• **Supplied text**:
** START **
LMM: [something about priority of market forces vs policy? scribe was behind]

<masinter> I wondered whether this was specifically an issue around accessibility, or if it was really a conflict between policy-based requirements vs. market requirements

<masinter> that some of the accessibility requirements came from trying to enforce a policy that wasn't directly a result of market forces but trying to do social re-engineering

SR: I strongly agree
... there's a line of argument that says "this technical feature has been in the spec for a decade and experience shows the market doesn't want to use it or can't use it productively"...
... some people use that argument _against_ mandatory-alt but not against presentational markup such as <canvas> [is canvas a typo? I think he gave a better example.]

Paul C. arrives

TBL: [not sure about the gist... something about the tension between acknowledging the importance of accessibility vs the technical awkwardness of making alt mandatory]

<rubys> validator messages for google.com, roughly sorted by category: http://intertwingly.net/stories/2010/03/20/www.google.com

LMM: is this restricted to accessibility issues? or are there more policy issues? the accessibility community is energized now, but we've seen similar issues around privacy
... also security... e.g. origin header

<masinter> security over origin header, stability through network gateways

TVR: as an end-user, alt on images that has frustrated me to no end... as an end-user, I couldn't care less. [struggling to paraphrase, so just recording verbatim]
... the hope for @alt was that authoring tools would prompt for alt text when images were added...
** END **
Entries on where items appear
** START **
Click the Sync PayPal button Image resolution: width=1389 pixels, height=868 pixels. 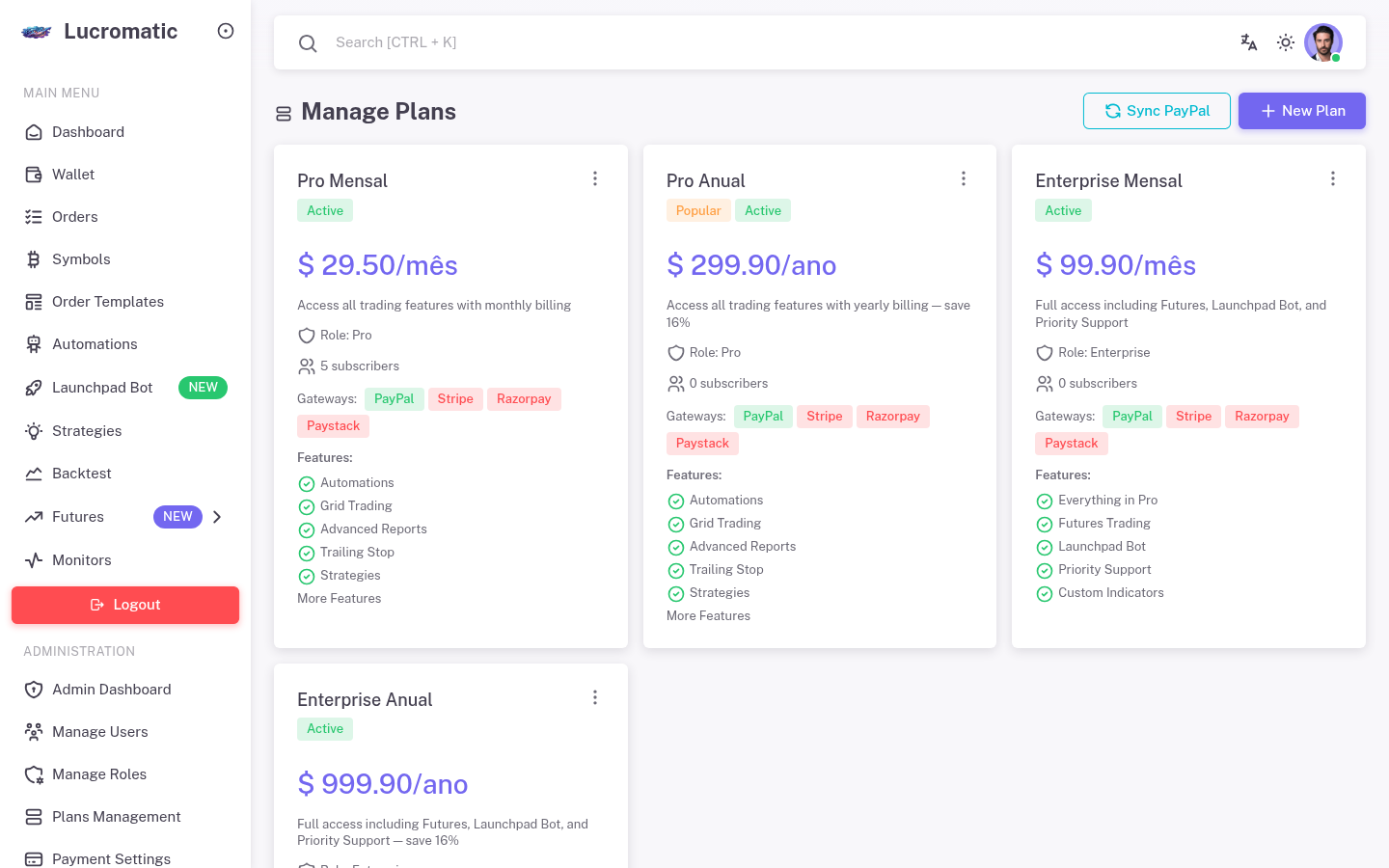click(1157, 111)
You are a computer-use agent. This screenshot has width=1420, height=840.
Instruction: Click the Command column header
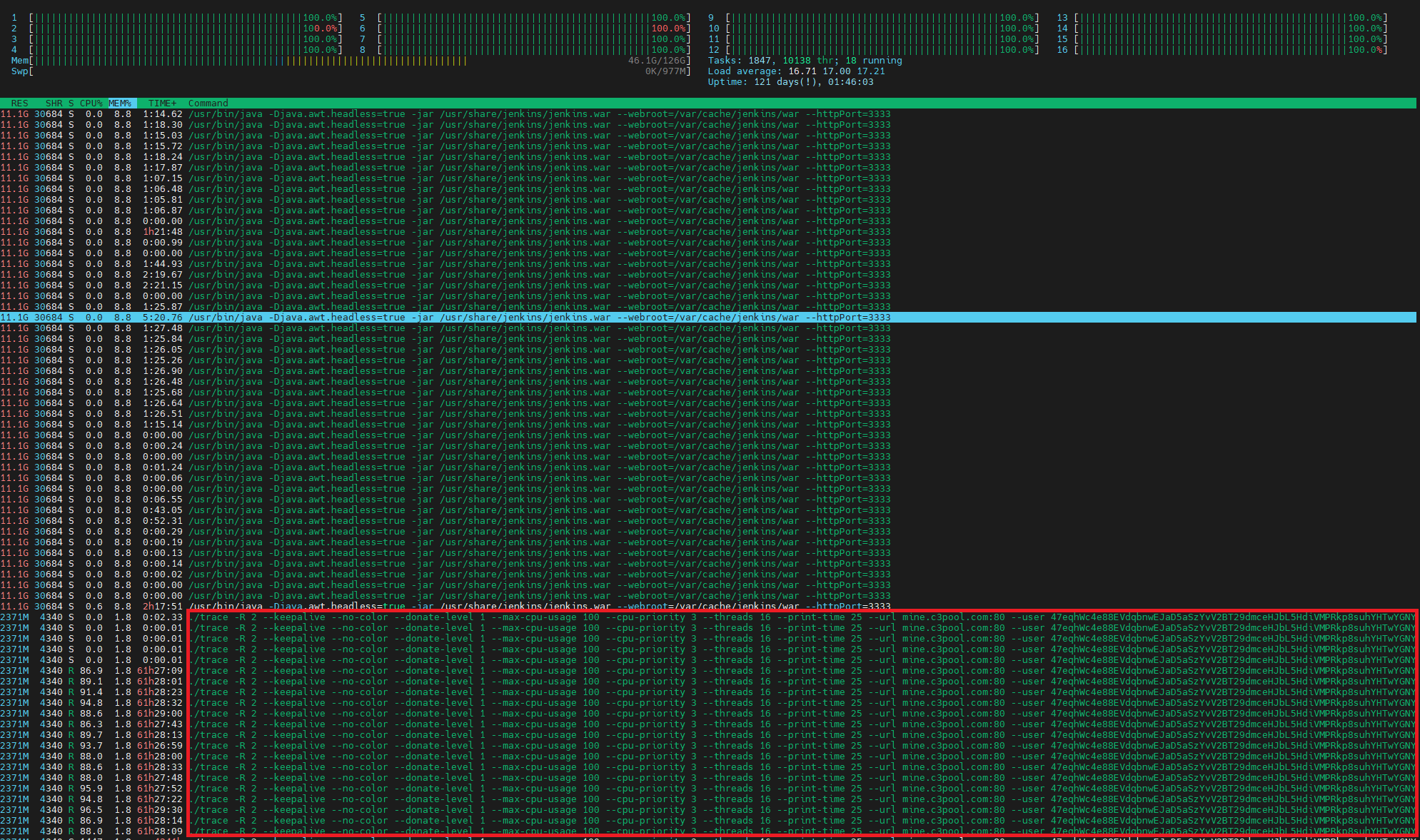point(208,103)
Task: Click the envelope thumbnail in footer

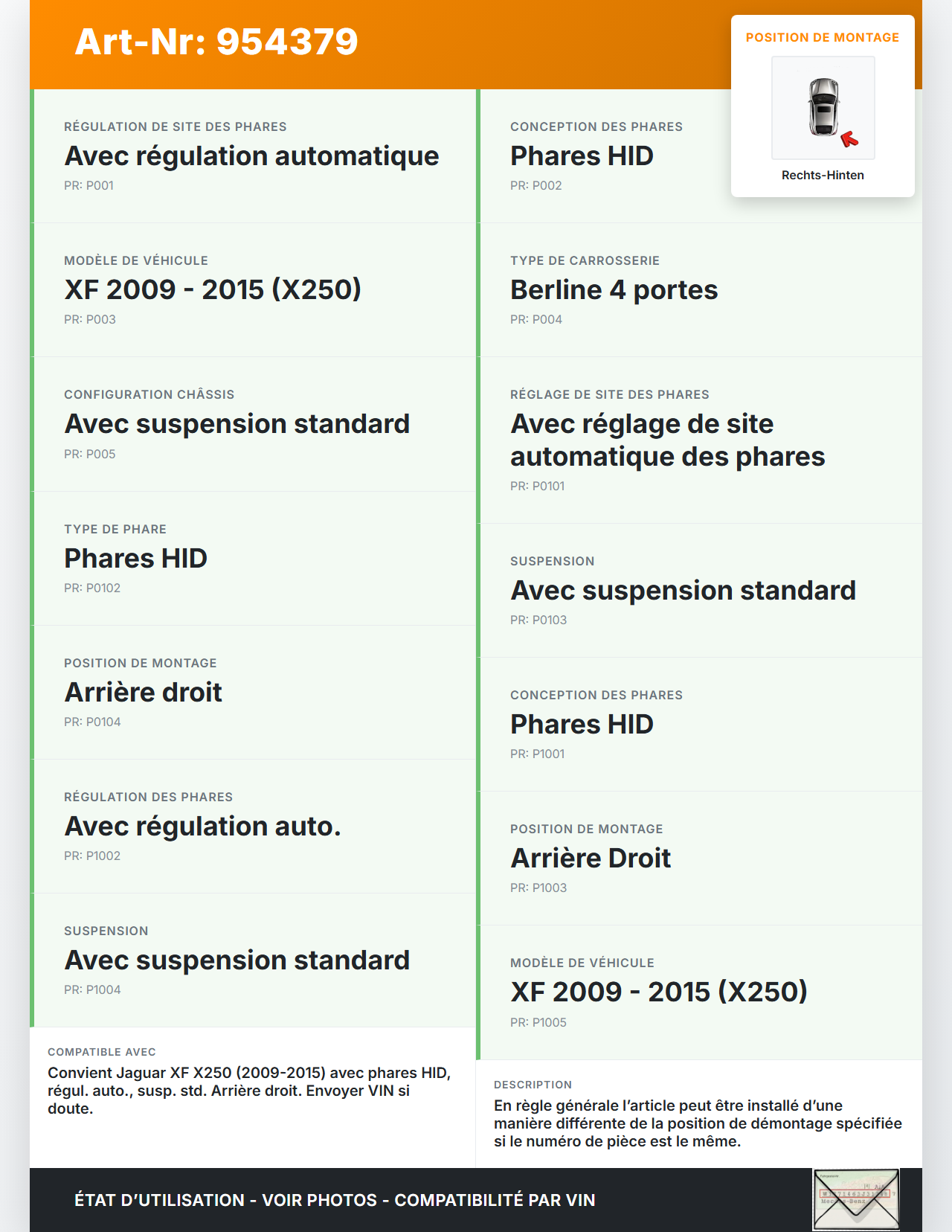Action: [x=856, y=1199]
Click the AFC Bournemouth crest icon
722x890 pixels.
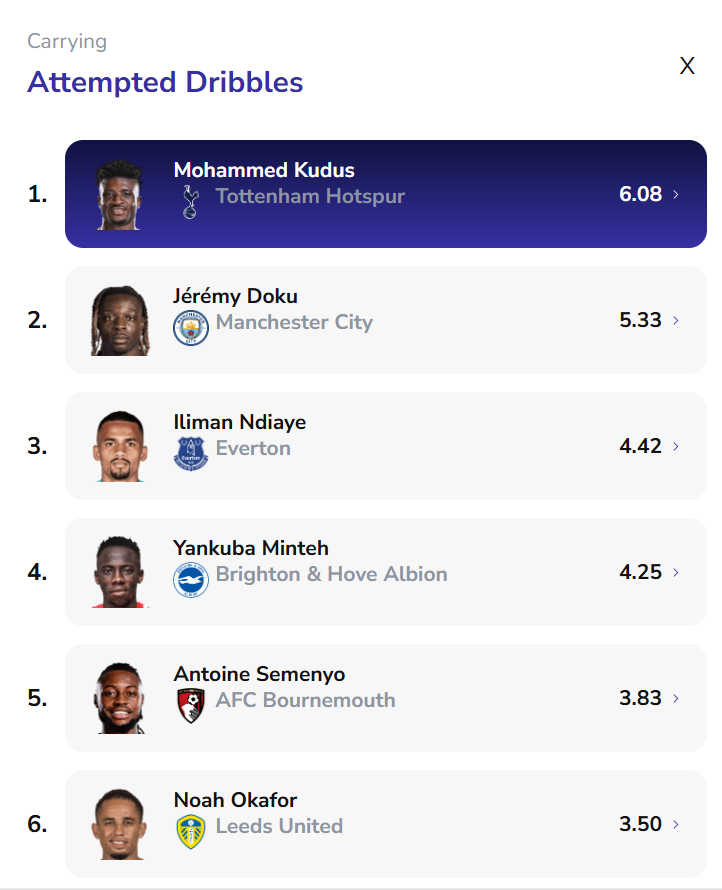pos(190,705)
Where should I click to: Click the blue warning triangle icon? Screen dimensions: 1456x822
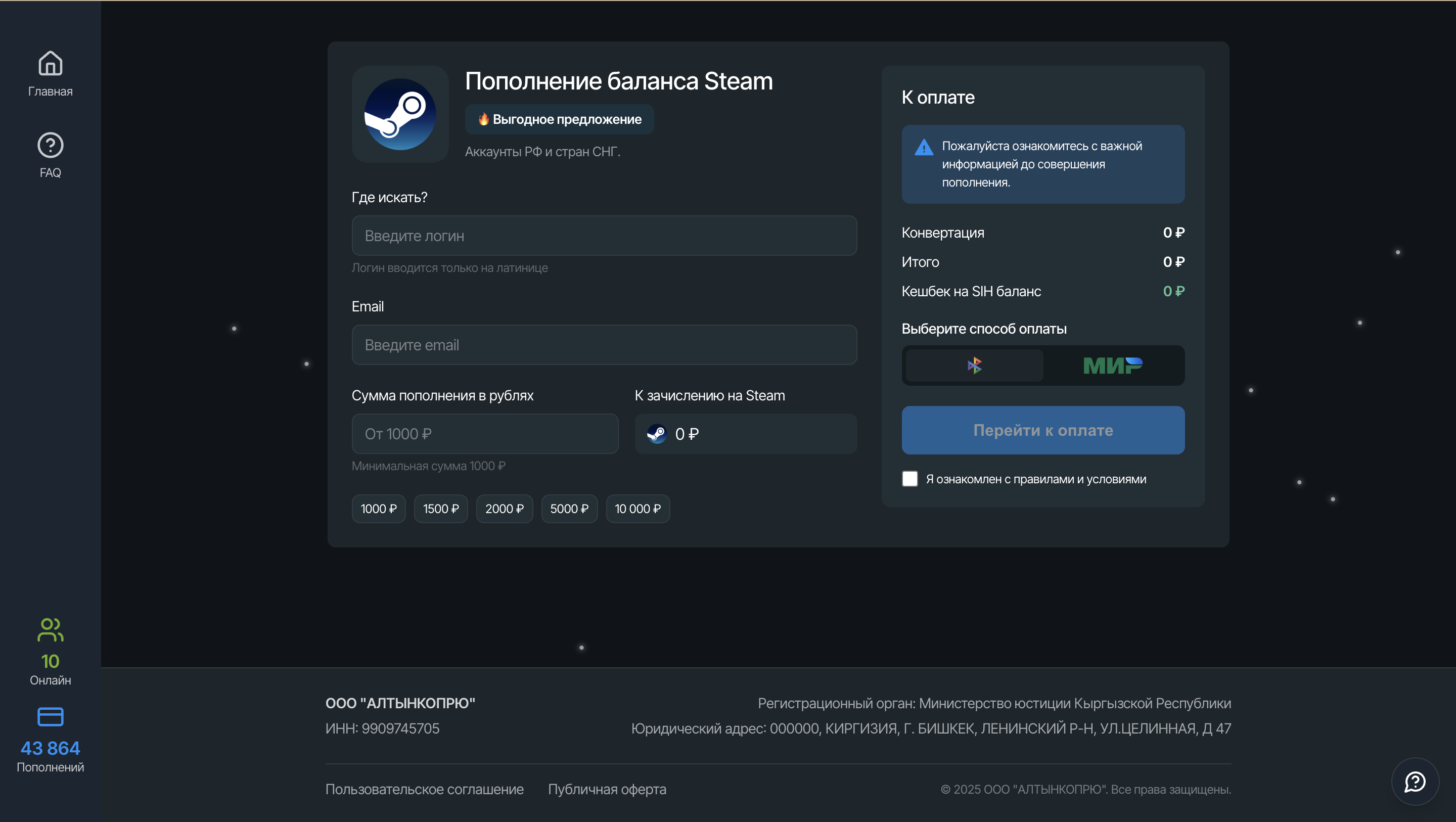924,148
** END **
• **What to produce**:
From the meeting notes above, copy the part that opens with the words containing "Paul C. arrives" and closes with "images were added...", word for word.

• **Response**:
Paul C. arrives

TBL: [not sure about the gist... something about the tension between acknowledging the importance of accessibility vs the technical awkwardness of making alt mandatory]

<rubys> validator messages for google.com, roughly sorted by category: http://intertwingly.net/stories/2010/03/20/www.google.com

LMM: is this restricted to accessibility issues? or are there more policy issues? the accessibility community is energized now, but we've seen similar issues around privacy
... also security... e.g. origin header

<masinter> security over origin header, stability through network gateways

TVR: as an end-user, alt on images that has frustrated me to no end... as an end-user, I couldn't care less. [struggling to paraphrase, so just recording verbatim]
... the hope for @alt was that authoring tools would prompt for alt text when images were added...